D'autre part, cette incertitude alimente un contentieux récurrent qui pèse sur les procédures de passation et fragilise la sécurité juridique des contrats conclus.
Les conséquences de cette situation sont particulièrement préjudiciables pour les opérateurs économiques de taille modeste. Les TPE et PME, qui disposent souvent de capacités administratives limitées : une omission documentaire, même sans portée sur la substance de l'offre, peut conduire à leur éviction au profit d'opérateurs de grande taille mieux armés pour satisfaire l'exhaustivité des exigences formelles des dossiers de consultation. Ce résultat va directement à l'encontre de l'objectif de diversification du tissu des fournisseurs publics.
Du côté des acheteurs publics, et notamment des collectivités territoriales qui représentent 43 % du volume de la commande publique en France, selon l'OECP en 2024, l'absence de règle textuelle les contraint à procéder à une analyse jurisprudentielle au cas par cas, génératrice de coûts de gestion et d'une exposition contentieuse.
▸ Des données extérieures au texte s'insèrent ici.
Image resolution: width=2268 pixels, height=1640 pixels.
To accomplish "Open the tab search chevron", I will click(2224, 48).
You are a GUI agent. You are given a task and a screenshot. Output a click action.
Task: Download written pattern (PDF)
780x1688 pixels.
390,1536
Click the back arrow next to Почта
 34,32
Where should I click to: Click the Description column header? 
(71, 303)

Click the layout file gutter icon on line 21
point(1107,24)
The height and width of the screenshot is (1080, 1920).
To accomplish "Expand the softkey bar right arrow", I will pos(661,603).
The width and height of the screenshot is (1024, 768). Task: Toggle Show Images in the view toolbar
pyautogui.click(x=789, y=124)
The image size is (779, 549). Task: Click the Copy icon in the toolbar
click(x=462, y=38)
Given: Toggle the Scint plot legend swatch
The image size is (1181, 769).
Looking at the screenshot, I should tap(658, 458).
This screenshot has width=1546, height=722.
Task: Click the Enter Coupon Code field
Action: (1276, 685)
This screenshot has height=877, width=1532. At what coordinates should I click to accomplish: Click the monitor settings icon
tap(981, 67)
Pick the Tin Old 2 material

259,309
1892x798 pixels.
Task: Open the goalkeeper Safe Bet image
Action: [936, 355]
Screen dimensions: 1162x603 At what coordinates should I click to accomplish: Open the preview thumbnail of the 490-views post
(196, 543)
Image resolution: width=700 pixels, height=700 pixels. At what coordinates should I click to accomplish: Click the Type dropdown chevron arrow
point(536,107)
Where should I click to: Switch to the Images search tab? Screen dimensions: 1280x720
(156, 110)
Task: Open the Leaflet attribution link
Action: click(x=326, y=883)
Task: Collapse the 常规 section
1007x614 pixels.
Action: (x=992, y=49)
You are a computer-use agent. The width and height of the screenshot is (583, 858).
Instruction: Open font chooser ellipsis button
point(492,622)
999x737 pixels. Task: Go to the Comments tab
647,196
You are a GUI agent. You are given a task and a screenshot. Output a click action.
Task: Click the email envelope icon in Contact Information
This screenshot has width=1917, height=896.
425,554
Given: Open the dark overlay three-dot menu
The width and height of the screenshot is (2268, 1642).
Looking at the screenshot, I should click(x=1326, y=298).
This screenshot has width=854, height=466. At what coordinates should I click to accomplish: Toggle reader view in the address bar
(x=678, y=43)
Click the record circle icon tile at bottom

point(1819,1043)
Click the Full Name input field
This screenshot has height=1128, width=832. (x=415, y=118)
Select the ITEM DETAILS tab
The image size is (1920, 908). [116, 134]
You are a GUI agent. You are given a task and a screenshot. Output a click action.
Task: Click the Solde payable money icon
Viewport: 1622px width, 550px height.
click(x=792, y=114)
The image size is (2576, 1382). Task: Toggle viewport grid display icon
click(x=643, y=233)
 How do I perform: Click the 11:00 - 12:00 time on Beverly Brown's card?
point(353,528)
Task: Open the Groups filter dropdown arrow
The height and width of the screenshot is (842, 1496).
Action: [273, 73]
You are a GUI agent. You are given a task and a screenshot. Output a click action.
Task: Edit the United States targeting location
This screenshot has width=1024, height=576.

Le présent amendement y remédie en consacrant expressément la règle dégagée par le Conseil d'État : une offre ne peut être déclarée irrégulière au seul motif qu'elle ne comporte pas un document ou renseignement exigé par les documents de consultation, dès lors que cet élément n'est pas nécessaire pour définir ou analyser les offres.
Cette codification présente un double avantage. Elle donne aux acheteurs une assise textuelle claire pour ne pas éliminer des offres substantiellement complètes, et lève ainsi le frein psychologique que constitue, en pratique, l'absence de règle écrite. Elle offre également aux soumissionnaires dont l'offre a été irrégulièrement éliminée pour ce motif un fondement légal plus solide pour contester cette décision.
Il convient de souligner que cet amendement ne remet pas en cause l'exigence de complétude des offres ni la faculté pour l'acheteur de fixer des exigences documentaires dans ses documents de consultation. Il se borne à préciser que l'incomplétude documentaire n'emporte irrégularité que lorsqu'elle affecte la substance de l'offre et la capacité de l'acheteur à l'analyser, conformément à une jurisprudence constante qu'il est désormais temps d'inscrire dans la loi.
Cet amendement s'inscrit ainsi pleinement dans l'esprit de sécurisation juridique poursuivi par la présente proposition de loi.
Cet amendement a été travaillé avec l'association France urbaine.